» **What is needed**: An exact reproduction of the lines below, from the first through the one with "The image size is (500, 381).", is the whole answer; pictures have no place in it.

» **Given records**:

Start of Block

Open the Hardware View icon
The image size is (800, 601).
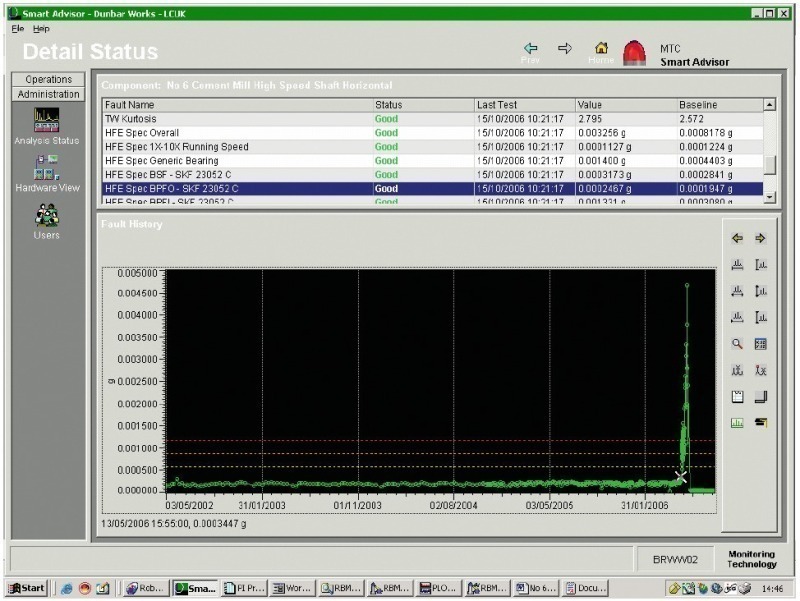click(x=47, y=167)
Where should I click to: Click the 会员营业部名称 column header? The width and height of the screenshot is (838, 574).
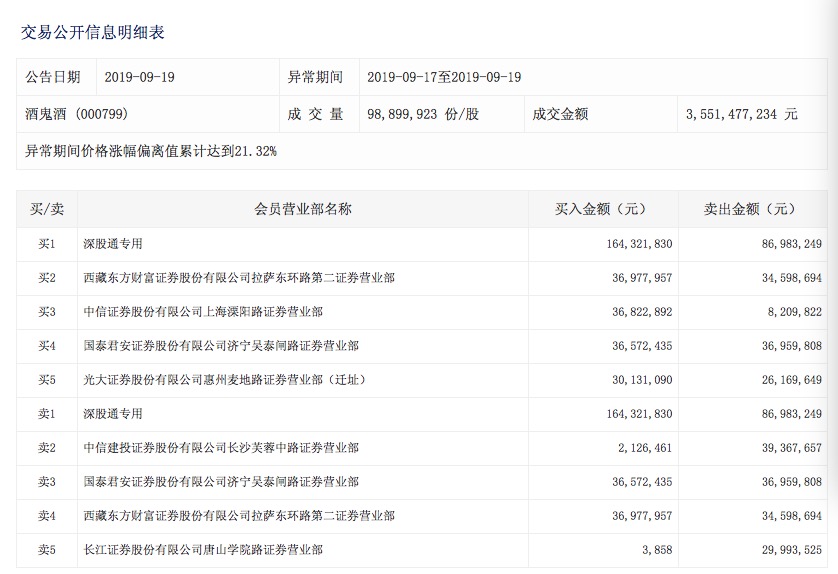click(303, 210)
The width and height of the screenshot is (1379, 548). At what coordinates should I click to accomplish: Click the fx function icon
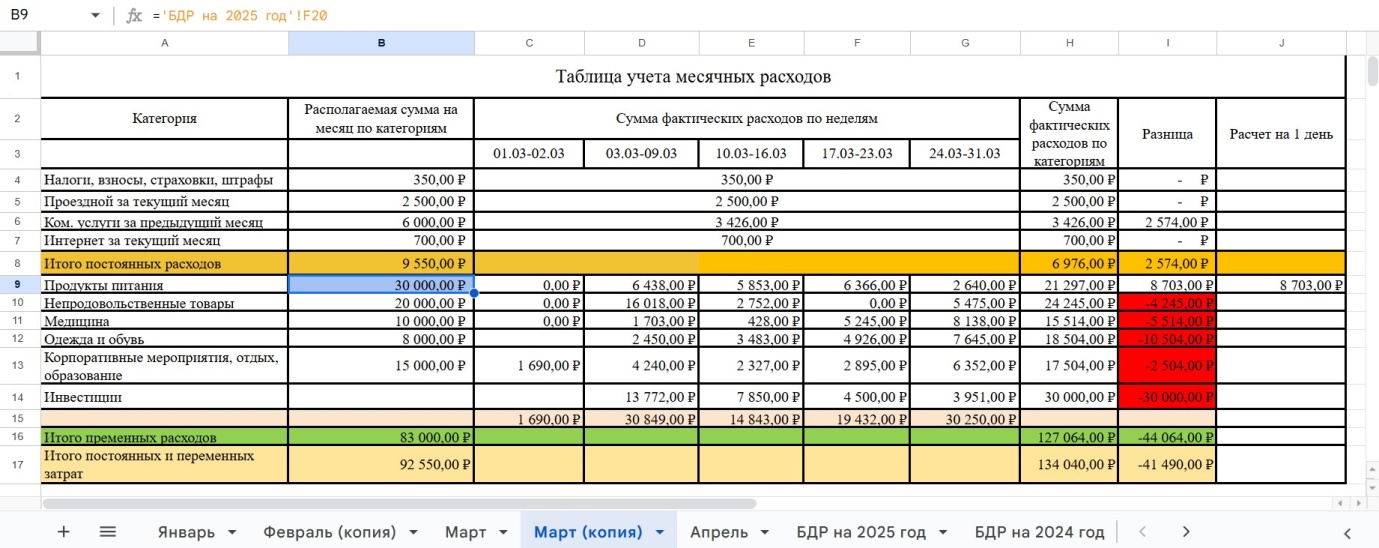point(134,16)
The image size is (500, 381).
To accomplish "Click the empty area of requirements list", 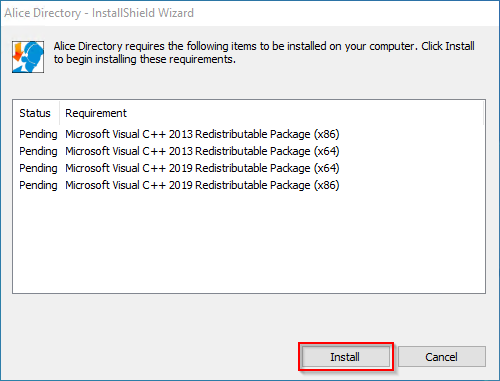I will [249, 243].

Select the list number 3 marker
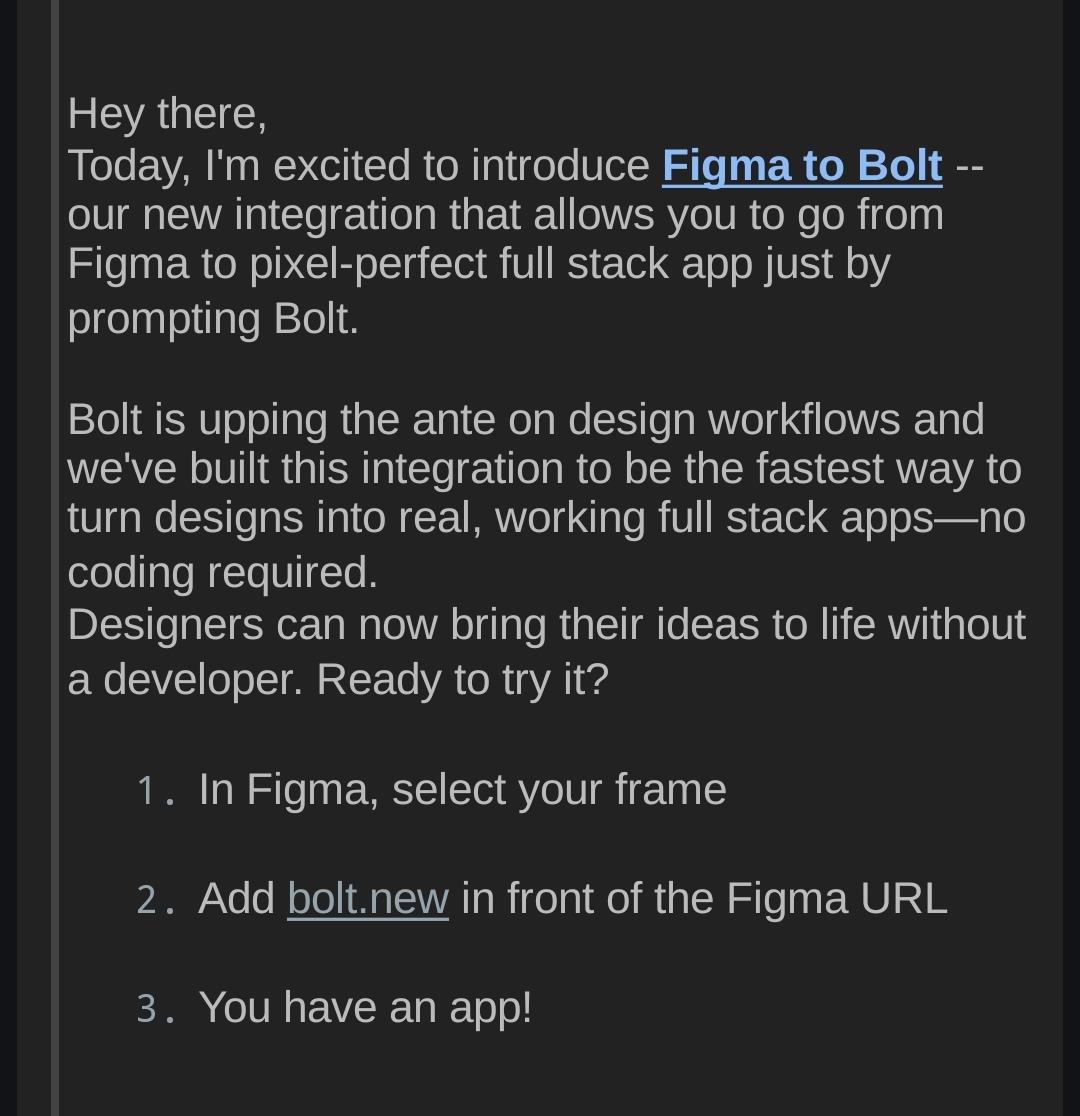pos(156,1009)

End of Block

» **Expected output**:
Open the Hardware View icon
The image size is (800, 601).
click(x=47, y=167)
Where should I click to: Click the 会员营业部名称 column header? The width and height of the screenshot is (838, 574).
click(303, 210)
The width and height of the screenshot is (1379, 548). At what coordinates should I click to accomplish: Click the fx function icon
point(134,16)
The image size is (500, 381).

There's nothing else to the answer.